Data Collection and Cleaning
Since the gala will be hold early summer next year, we retrieved published data from New York City Metro Transit Authority data in May 2017 to minimize any noise that could be introduced by seasonal disturbance. The raw data from MTA record the cumulative counts of entries/exits every 4 hours on a turnstile level. We first processed the data to show the number of entries/exits in every 4 hours time period. When we looked at the data, we noticed there are a lot of big outliers as shown in the graph below. I discovered that these were caused by regular device reset and unexpected malfunction. After setting up threshold and eliminating these outliers(less than 0.08% of the raw data points), our data look much more reasonable.

Where does the most traffic appear?
Next step, we group and sum the cleaned data by station for total entries during the 4 weeks time frame that we are investigating. We then rank the stations from the one with highest traffic to the one with lowest. Below I have plotted a bar chart showing the total traffic for station ranked from 1 to 376 along with a line chart shows the percentage that top N stations traffic make up of the total metro traffic in the city.

From the chart we could see that the top 55 stations take more than 50% of the total traffic. And the top 150 stations take more than 80%. So we know that the top stations are the ones we should focus on.
When does the most traffic appear?
Further looking into the data, we chose the top 5 stations and for each of the station, we ploted how the traffic volume change within one calendar week for all the 4 weeks that we are investigating. We found there’s consistant pattern between different weeks and across different stations. The traffic volume peak time always appear during 4~8 pm when people are out of work and heading back home. At peak, there are around 150 to 290 passengers pass by per minute.

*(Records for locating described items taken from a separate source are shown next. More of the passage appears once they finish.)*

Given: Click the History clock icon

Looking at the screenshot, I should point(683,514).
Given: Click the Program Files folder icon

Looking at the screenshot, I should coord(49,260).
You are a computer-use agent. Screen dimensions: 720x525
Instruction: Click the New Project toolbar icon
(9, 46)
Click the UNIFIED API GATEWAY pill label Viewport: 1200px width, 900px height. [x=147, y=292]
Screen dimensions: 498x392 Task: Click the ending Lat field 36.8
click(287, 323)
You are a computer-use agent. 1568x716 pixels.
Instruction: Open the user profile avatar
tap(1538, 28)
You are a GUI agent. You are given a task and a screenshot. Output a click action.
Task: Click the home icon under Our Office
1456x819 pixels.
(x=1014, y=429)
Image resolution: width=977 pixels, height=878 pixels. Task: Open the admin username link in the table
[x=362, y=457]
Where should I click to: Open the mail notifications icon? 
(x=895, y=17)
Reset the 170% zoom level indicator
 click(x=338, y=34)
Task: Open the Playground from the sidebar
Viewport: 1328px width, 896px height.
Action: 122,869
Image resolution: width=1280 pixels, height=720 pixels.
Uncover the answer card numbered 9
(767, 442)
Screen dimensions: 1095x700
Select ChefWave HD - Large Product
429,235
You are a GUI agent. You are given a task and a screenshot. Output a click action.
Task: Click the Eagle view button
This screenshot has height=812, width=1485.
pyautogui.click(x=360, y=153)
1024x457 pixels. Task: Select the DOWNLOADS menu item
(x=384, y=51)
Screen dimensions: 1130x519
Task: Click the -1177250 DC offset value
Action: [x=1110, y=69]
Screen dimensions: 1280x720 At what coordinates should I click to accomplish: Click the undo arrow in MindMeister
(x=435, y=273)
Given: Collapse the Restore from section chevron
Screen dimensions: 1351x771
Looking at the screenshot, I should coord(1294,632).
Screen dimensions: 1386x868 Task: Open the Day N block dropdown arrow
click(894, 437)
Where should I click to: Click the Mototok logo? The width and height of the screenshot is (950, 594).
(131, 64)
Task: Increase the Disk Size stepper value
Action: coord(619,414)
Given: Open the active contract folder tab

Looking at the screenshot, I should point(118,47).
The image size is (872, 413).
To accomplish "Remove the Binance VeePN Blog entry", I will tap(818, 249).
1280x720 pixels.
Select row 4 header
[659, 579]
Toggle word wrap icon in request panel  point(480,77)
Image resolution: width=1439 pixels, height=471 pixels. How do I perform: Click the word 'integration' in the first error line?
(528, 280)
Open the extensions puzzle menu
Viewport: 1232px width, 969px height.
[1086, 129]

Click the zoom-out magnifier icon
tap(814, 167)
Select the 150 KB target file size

Recommendation & Action Plan
Since the peak time appears at the evening and people may tend to have more time to stop and chat. We recommend to target the commuters and assign volunteers during weekday evening times. By using a rule of thumb of 1 volunteer to 50 passengers per minutes. We recommend to have 3 to 5 volunteers per team. We then chose the top 25 entrances with the highest traffic and put together an action plan shown in the table below. In the action plan, we recommend to recruit 5 teams of volunteers (25 people in total). Each team will go to a different station entrance on each workday. This way, we will cover the top 25 entrances within one week and at the same time utilize the volunteer team efficiently.

Additional Works
This project was a introductory exploratory data analysis on MTA data. With more time we would have taken more factors into consideration and refine the recommendation that we have. We would look into demographic information and business registration information to target tech business areas of NYC.